(Stored data entries)
+++++
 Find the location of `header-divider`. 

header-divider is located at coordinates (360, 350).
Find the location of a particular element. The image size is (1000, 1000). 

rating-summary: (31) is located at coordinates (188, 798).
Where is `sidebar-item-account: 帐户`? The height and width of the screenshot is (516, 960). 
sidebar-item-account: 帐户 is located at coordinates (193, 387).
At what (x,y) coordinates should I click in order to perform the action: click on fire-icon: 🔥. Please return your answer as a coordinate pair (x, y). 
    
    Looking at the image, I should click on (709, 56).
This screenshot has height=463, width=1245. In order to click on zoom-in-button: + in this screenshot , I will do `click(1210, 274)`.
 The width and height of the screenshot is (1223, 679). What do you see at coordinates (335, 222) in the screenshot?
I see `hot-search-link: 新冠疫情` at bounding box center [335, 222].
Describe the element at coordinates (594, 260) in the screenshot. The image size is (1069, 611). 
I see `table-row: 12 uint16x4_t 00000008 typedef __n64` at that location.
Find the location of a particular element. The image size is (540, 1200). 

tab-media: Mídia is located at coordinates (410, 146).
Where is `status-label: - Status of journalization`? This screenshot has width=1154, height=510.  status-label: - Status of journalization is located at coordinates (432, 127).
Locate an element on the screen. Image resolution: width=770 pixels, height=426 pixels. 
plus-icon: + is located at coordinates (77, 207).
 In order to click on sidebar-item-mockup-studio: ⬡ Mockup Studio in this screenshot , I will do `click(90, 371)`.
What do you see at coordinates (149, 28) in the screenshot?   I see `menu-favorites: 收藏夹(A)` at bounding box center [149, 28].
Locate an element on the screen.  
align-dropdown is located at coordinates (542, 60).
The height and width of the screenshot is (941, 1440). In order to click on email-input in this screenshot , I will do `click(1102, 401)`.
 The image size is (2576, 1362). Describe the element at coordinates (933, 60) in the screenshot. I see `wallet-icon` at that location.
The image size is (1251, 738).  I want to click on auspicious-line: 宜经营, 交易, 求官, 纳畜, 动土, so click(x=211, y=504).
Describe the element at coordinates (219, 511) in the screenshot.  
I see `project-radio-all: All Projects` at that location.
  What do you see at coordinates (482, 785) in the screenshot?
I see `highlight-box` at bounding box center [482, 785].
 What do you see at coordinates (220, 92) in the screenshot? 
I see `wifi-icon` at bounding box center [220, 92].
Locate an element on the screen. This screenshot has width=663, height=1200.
+++++
### INSTRUCTIONS TO FOLLOW
Can you rewrite the data above, replacing "Locate an element on the screen" with "Find an element on the screen" everywhere and leaving everything else unchanged?

### SOLUTION TO THIS EXERCISE
 Find the location of `header-divider`. 

header-divider is located at coordinates (360, 350).
Find the location of a particular element. The image size is (1000, 1000). 

rating-summary: (31) is located at coordinates (188, 798).
Where is `sidebar-item-account: 帐户`? The height and width of the screenshot is (516, 960). 
sidebar-item-account: 帐户 is located at coordinates (193, 387).
At what (x,y) coordinates should I click in order to perform the action: click on fire-icon: 🔥. Please return your answer as a coordinate pair (x, y). 
    
    Looking at the image, I should click on (709, 56).
This screenshot has height=463, width=1245. In order to click on zoom-in-button: + in this screenshot , I will do `click(1210, 274)`.
 The width and height of the screenshot is (1223, 679). What do you see at coordinates (335, 222) in the screenshot?
I see `hot-search-link: 新冠疫情` at bounding box center [335, 222].
Describe the element at coordinates (594, 260) in the screenshot. The image size is (1069, 611). 
I see `table-row: 12 uint16x4_t 00000008 typedef __n64` at that location.
Find the location of a particular element. The image size is (540, 1200). 

tab-media: Mídia is located at coordinates (410, 146).
Where is `status-label: - Status of journalization`? This screenshot has width=1154, height=510.  status-label: - Status of journalization is located at coordinates (432, 127).
Find an element on the screen. Image resolution: width=770 pixels, height=426 pixels. 
plus-icon: + is located at coordinates (77, 207).
 In order to click on sidebar-item-mockup-studio: ⬡ Mockup Studio in this screenshot , I will do `click(90, 371)`.
What do you see at coordinates (149, 28) in the screenshot?   I see `menu-favorites: 收藏夹(A)` at bounding box center [149, 28].
Find an element on the screen.  
align-dropdown is located at coordinates (542, 60).
The height and width of the screenshot is (941, 1440). In order to click on email-input in this screenshot , I will do `click(1102, 401)`.
 The image size is (2576, 1362). Describe the element at coordinates (933, 60) in the screenshot. I see `wallet-icon` at that location.
The image size is (1251, 738).  I want to click on auspicious-line: 宜经营, 交易, 求官, 纳畜, 动土, so click(x=211, y=504).
Describe the element at coordinates (219, 511) in the screenshot.  
I see `project-radio-all: All Projects` at that location.
  What do you see at coordinates (482, 785) in the screenshot?
I see `highlight-box` at bounding box center [482, 785].
 What do you see at coordinates (220, 92) in the screenshot? 
I see `wifi-icon` at bounding box center [220, 92].
Find an element on the screen. This screenshot has width=663, height=1200.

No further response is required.